ZITIERTER TEXT
Amani El Tunsi ist Radiomacherin in Kairo.
Amani El Tunsi ist Radiomacherin in Kairo.

Kairo. Amani El Tunsi ist Radiomacherin in Kairo. Daran allein wäre noch nichts Besonderes. Aber die 28-Jährige betreibt mit "Banat w Bas", arabisch für "Girls Only Radio", den ersten feministischen Online-Radiosender im arabischen Raum. "Ich mache mir Gedanken über die nächste Generation von Mädchen", sagt Amani El Tunsi. "Viele beschäftigen sich allein mit ihrem Aussehen, ihrem Körper und ihrer Kleidung. Die jungen Mädchen reden über nichts anderes, als so schnell wie möglich zu heiraten. Sie hinterfragen nichts."

Die Geschichte von "Girls Only Radio" beginnt im April 2008, als El Tunsi - sie arbeitete damals als Artdirectorin für ein Jugendmagazin - mit dem Auto durch den Stadtteil Maadi fährt und beobachtet, wie ein Mann auf der Straße eine Frau verprügelt. Als die Frau davonläuft, lässt El Tunsi sie ins Auto einsteigen und braust davon. "Das darfst du dir nicht gefallen lassen", erklärt sie ihr später, "du musst Anzeige erstatten." Worauf diese antwortet: "Aber er ist doch mein Ehemann." Die Reaktion der misshandelten Frau macht El Tunsi bewusst, dass Frauen in der ägyptischen Gesellschaft keine Stimme haben und keine Instanz, sich zu beschweren oder grundlegende Fragen zu diskutieren. "Mir war in diesem Moment klar, dass ich die Frauen erreichen muss. Und zwar nicht nur eine, die mir zufällig über den Weg läuft. Sondern so viele wie möglich."

"Kein Sex, keine Politik"


El Tunsi setzt sich mit ein paar Freundinnen zusammen, nimmt einen Kredit auf. Am 1. Juli 2008 geht "Banat w Bas" auf Sendung. Es ist, wie sich bald zeigt, genau das richtige Angebot: Mit fast sechs Millionen Besuchern auf der Website und mehreren Hunderttausend Zuhörerinnen ist der Radiosender so erfolgreich, dass er auch im Ausland Lorbeeren einheimst: Am 1. Mai 2011 wird Amani El Tunsi mit dem "Young Leaders Award" der deutschen BMW-Stiftung ausgezeichnet.

Einträge zum Zeigen in Dokumenten und Screenshots
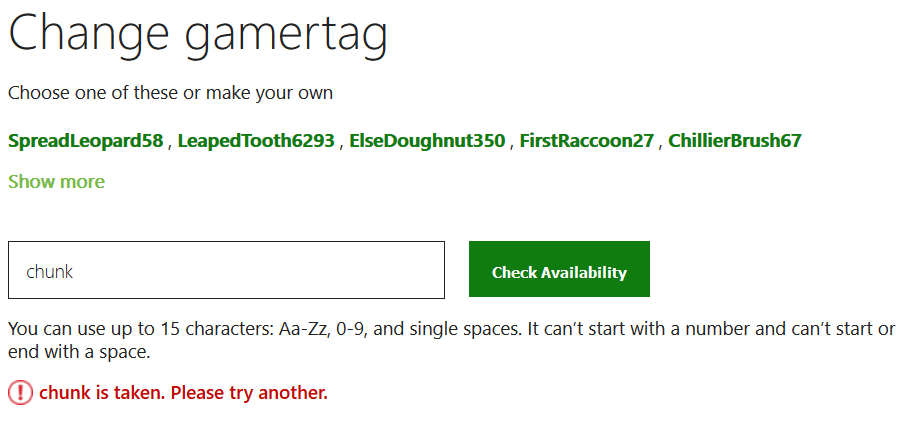
Task: Click 'Choose one of these or make your own' text
Action: (x=170, y=94)
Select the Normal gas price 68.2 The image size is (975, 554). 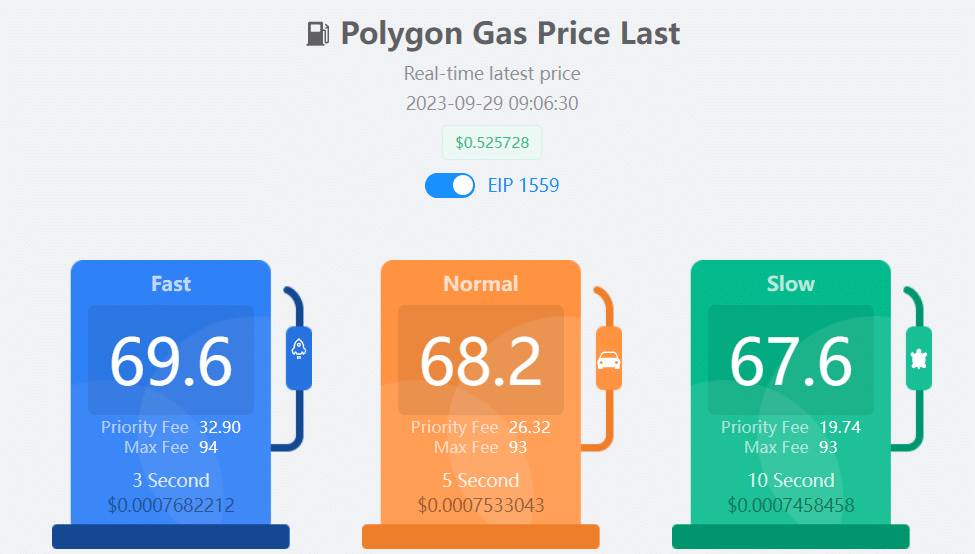[481, 361]
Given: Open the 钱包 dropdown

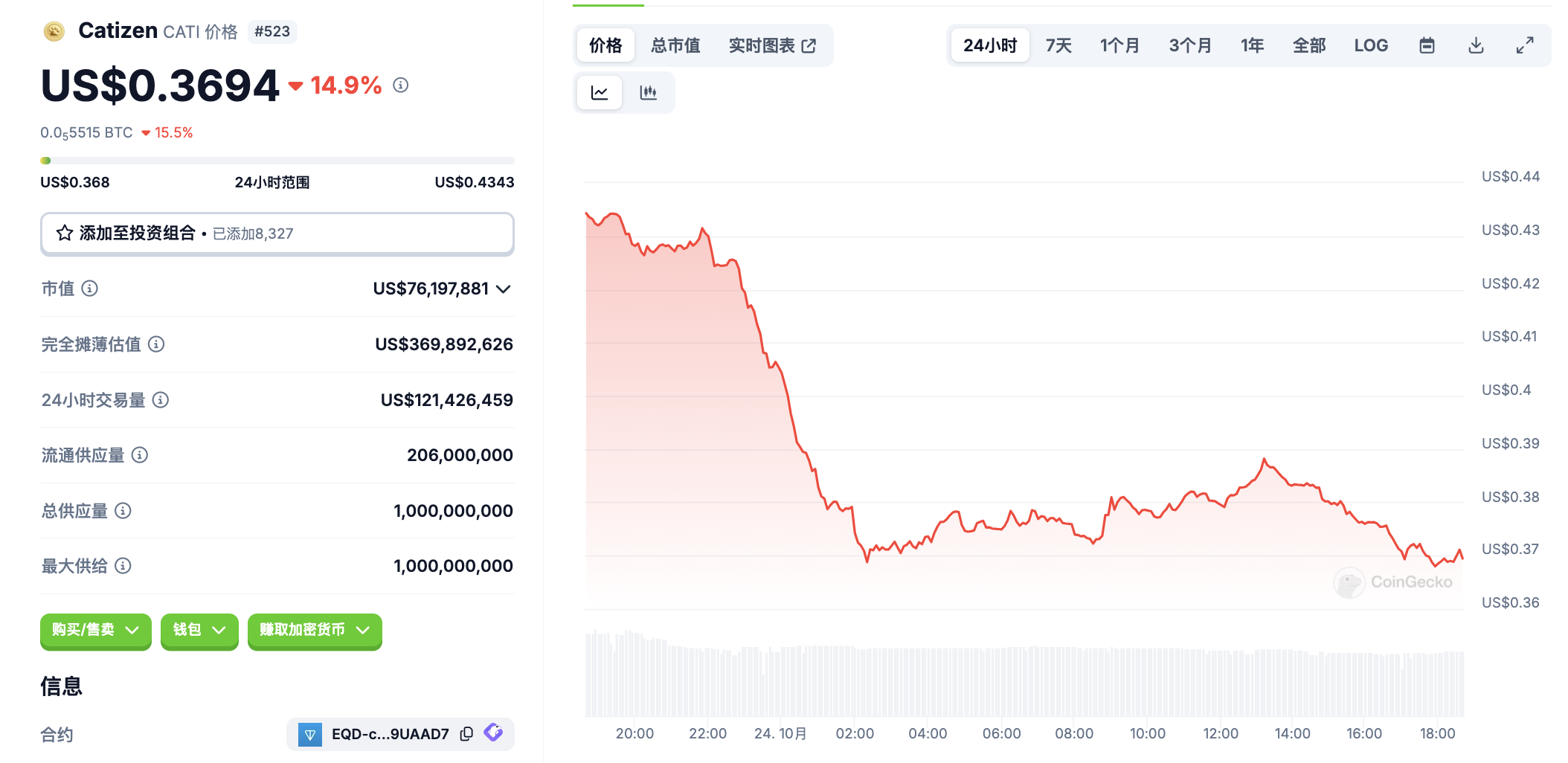Looking at the screenshot, I should point(199,631).
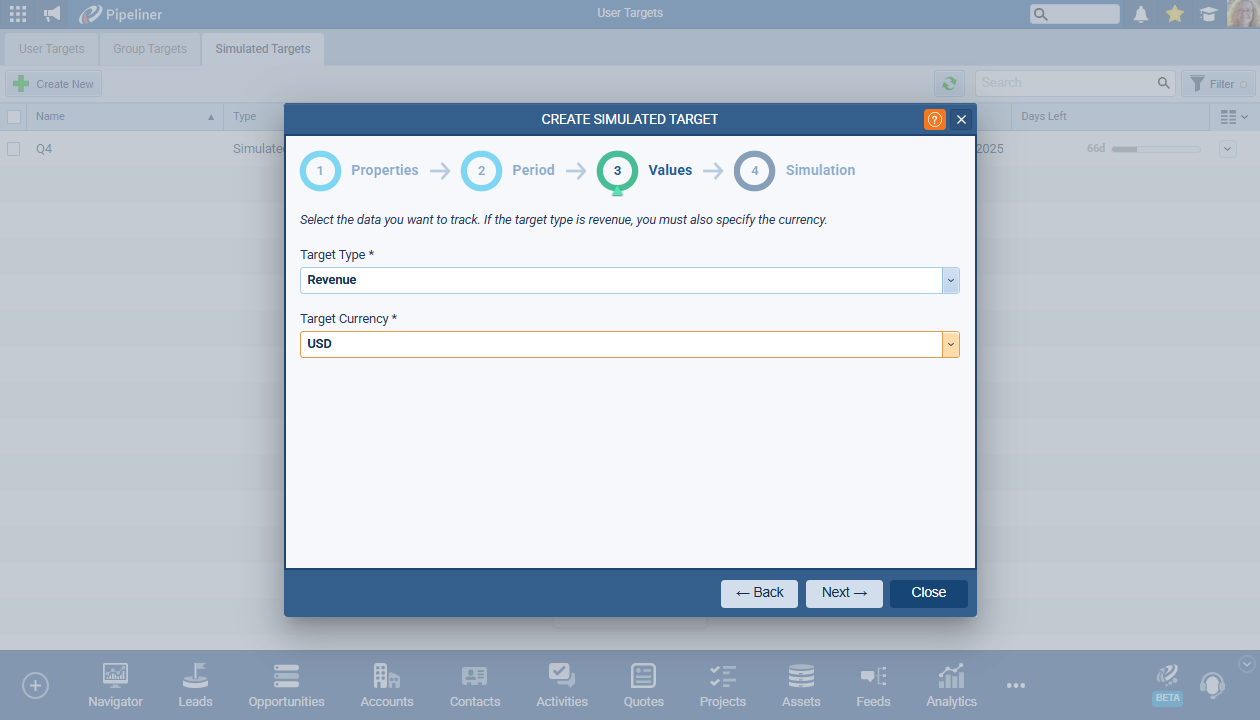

ZU BEARBEITENDE AUFGABEN
#1 Fasse den Absatz im Text über Amani El Tunsi, der mit „Die Geschichte von“ beginnt, in höchstens vier Sätzen kürzer zusammen und behalte dabei die wesentlichen Fakten bei.
#2 Knüpfe an den letzten Satz des Textes über Amani El Tunsi an und schreibe ihn weiter.

ERGEBNISSE DER ÜBUNG
#1 Im April 2008 fährt El Tunsi, damals Artdirectorin für ein Jugendmagazin, durch den Kairoer Stadtteil Maadi und sieht, wie ein Mann auf der Straße eine Frau verprügelt. Sie nimmt die flüchtende Frau im Auto mit und drängt sie später, Anzeige zu erstatten, doch die Frau entgegnet, der Mann sei ihr Ehemann. Diese Reaktion macht El Tunsi bewusst, dass Frauen in der ägyptischen Gesellschaft keine Stimme und keine Instanz haben, um sich zu beschweren oder grundlegende Fragen zu diskutieren. Daraufhin beschließt sie, so viele Frauen wie möglich zu erreichen.

#2
El Tunsi ist kaum eine Woche auf Sendung, da geht der Sicherheitsapparat auf Tuchfühlung. "Ich habe einen Anruf mit einer unterdrückten Telefonnummer erhalten", erzählt sie, "ein Beamter war dran, der mich auf einen Kaffee in sein Büro einlud." Zwar gelingt es ihr, die Beamten von der Harmlosigkeit von "Girls Only" zu überzeugen, allerdings geben die Männer der Radiomacherin strenge Richtlinien mit auf den Weg: "Wenn du keine Schwierigkeiten haben willst und es deinen Sender noch länger geben soll", mahnen die Herren, "dann berichtest du besser nicht über Religion, Sex oder Politik." Worüber aber sprechen, wenn drei so wesentliche Themen der Selbstzensur unterliegen?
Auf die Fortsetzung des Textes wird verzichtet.